Why Does My Clothes Dryer Vent Tube Keep Clogging?
On more than one occasion, in the course of performing a home inspection, I’ll require the homeowner when they truly are having trouble with their clothes dryer of course, if it appears to take very long to dry their clothes. Most of the time that they look astonished and inquire how I could know that. I’m told that the dryer started out fine then simply appeared to take longer and more to completely wash the clothes, and they’re on the edge of calling a tech or buying a new appliance. Then I take them out and reveal them the dangerous condition that exists and the cause of the situation… a drier vent tube that is totally clogged with lint at the tube.
Does this illness stop the appliance from dryer vent cleaning drying correctly, it is a severe fire hazard. I then suggest to them the main reason behind your clog – a screen installed on the end of the exhaust hood. “This screen isn’t supposed to be there”, I let them know “rather than only is it a fire danger, however it’s against building code”. To make matters even worse, they tell me they previously brought up the problem with their builder, also was told that the screen is needed to help keep”critters” from entering. Just what a completely incorrect statement. This averts any critter entrance.

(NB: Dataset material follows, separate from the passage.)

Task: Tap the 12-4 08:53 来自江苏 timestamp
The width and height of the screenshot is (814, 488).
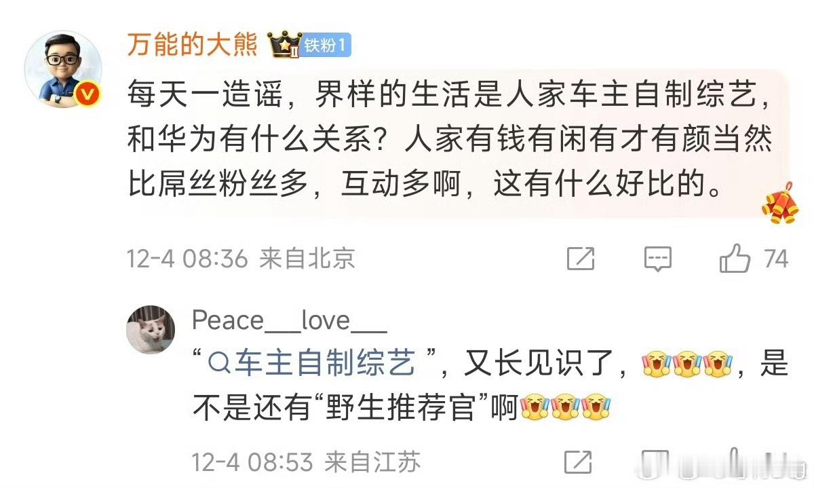Action: pos(307,462)
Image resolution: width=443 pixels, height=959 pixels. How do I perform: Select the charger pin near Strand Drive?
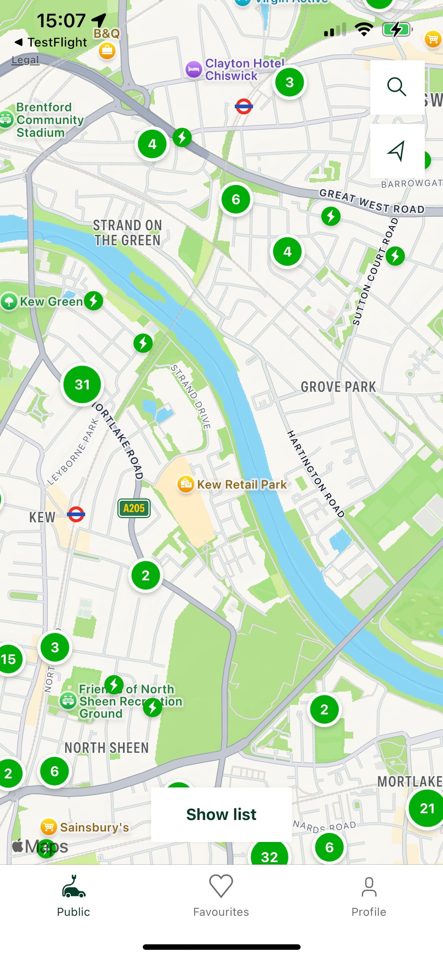coord(143,343)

Possessing a screen, of any type, on the conclusion of the vent tube is good for just one item… stopping lint from venting and inducing a clog within the full tube, period”. Anybody who claims otherwise is oblivious to the potential hazard as well as the code. Screens will not be installed at the duct termination. Ducts shall not be attached installed using sheetmetal screws or other fasteners that may block blood flow. Clothes dryer exhaust ducts will not be connected into a gas vent connector, either gas vent or chimney.
There are many others which are just as ignorant concerning the code requirements. Within a new stucco review, I’d like to notice that a badly clogged port hood. I asked the homeowner my standard question concerning their drier and has been told the the tube blocked frequently. They had it washed out two before, and so were getting ready to have it done a third time. The company they used never said the screen on the end of the tube. I’d like to think that it was just an oversight instead of conveniently over looked for job security.
I also noticed my neighbors’ newly installed roofing with a new spanking new vent hood installed. Need less to say it was the wrong type and may not have already been used for a clothes dryer vent. And guess what, it was starting to clog and the roof company would not repair it.
The Consumer Products Safety Commission estimates there are 24,000 clothes dryer fires annually in the USA, amounting to $96,000,000 in estimated property damage. Lack of care and improper installments would be the major causes, and LINT could be your top material to spark. These fires can be brought on by collapse of mechanical and/or electrical parts within the drier itself, improper substances being placed to the drier, and also insufficient airflow as due to improper installation.
A regular inspection of your dryer components and installation material should be performed included in routine homeowner maintenance. Make sure you check your dryer vent and hose hose regularly for lint accumulation, also make sure there isn’t any monitor on the ending of the tube. If the tube ends in your roof, make sure to have a professional inspect the end to get a screen in case you’re not comfortable going on the roofing.